# TEXT PASSAGE

****************************************

[Codex][CLI] Gate image inputs by model modalities (#10271)

###### Summary

- Add input_modalities to model metadata so clients can determine
supported input types.
- Gate image paste/attach in TUI when the selected model does not
support images.
- Block submits that include images for unsupported models and show a
clear warning.
- Propagate modality metadata through app-server protocol/model-list
responses.
  - Update related tests/fixtures.

  ###### Rationale

  - Models support different input modalities.
- Clients need an explicit capability signal to prevent unsupported
requests.
- Backward-compatible defaults preserve existing behavior when modality
metadata is absent.

  ###### Scope

  - codex-rs/protocol, codex-rs/core, codex-rs/tui
  - codex-rs/app-server-protocol, codex-rs/app-server
  - Generated app-server types / schema fixtures

  ###### Trade-offs

- Default behavior assumes text + image when field is absent for
compatibility.

****************************************

# REQUEST
Please decide whether each statement below agrees with the text on gating image inputs by model modalities, giving yes or no and quoting the words from the text that decide it.
1. When modality metadata is missing, the default behavior assumes the model accepts text and images.
2. Submits that include images for a model without image support still go through, along with a warning.
3. The codex-rs/tui component is within the scope of the change.

# GIVEN MATERIAL

****************************************

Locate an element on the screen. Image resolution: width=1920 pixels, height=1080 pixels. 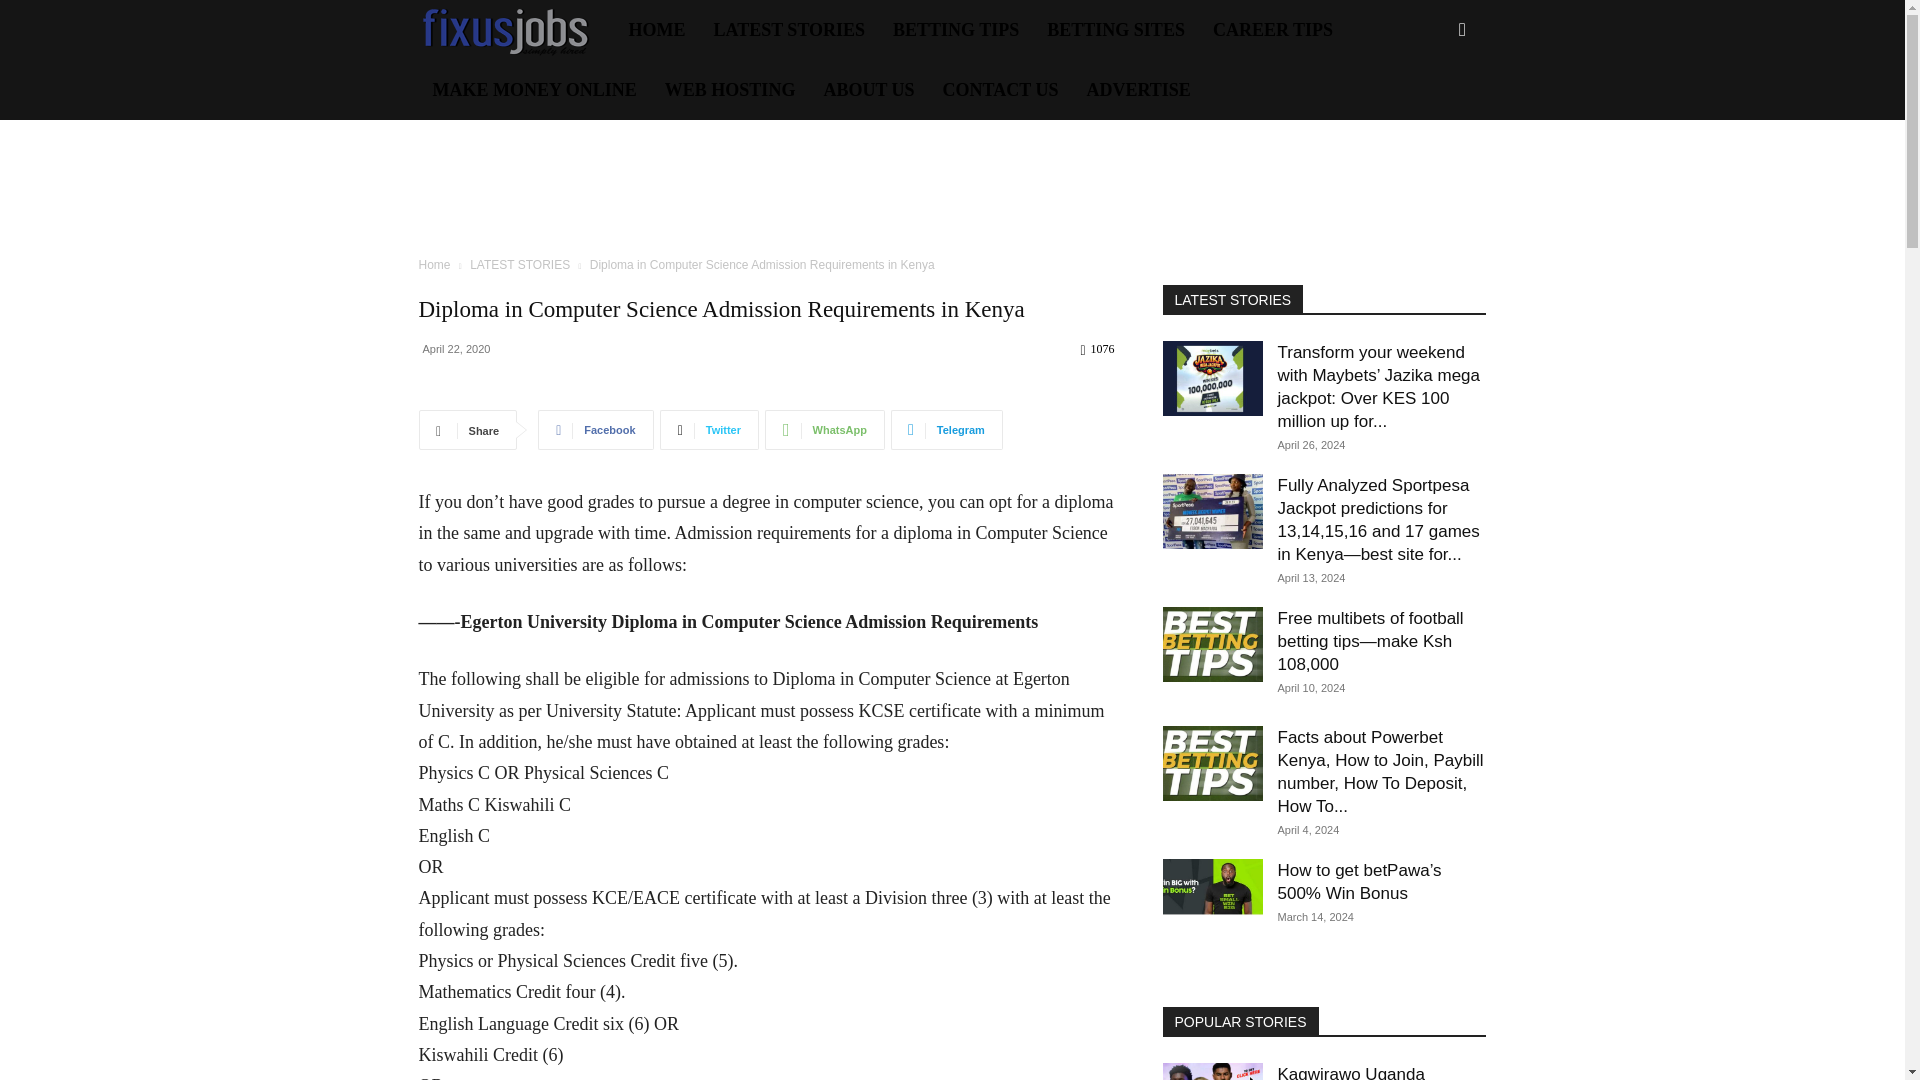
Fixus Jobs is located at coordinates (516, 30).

****************************************

# RESULT OF THE EXERCISE
1. Yes: "Default behavior assumes text + image when field is absent for compatibility."
2. No: "Block submits that include images for unsupported models and show a clear warning."
3. Yes: "codex-rs/protocol, codex-rs/core, codex-rs/tui"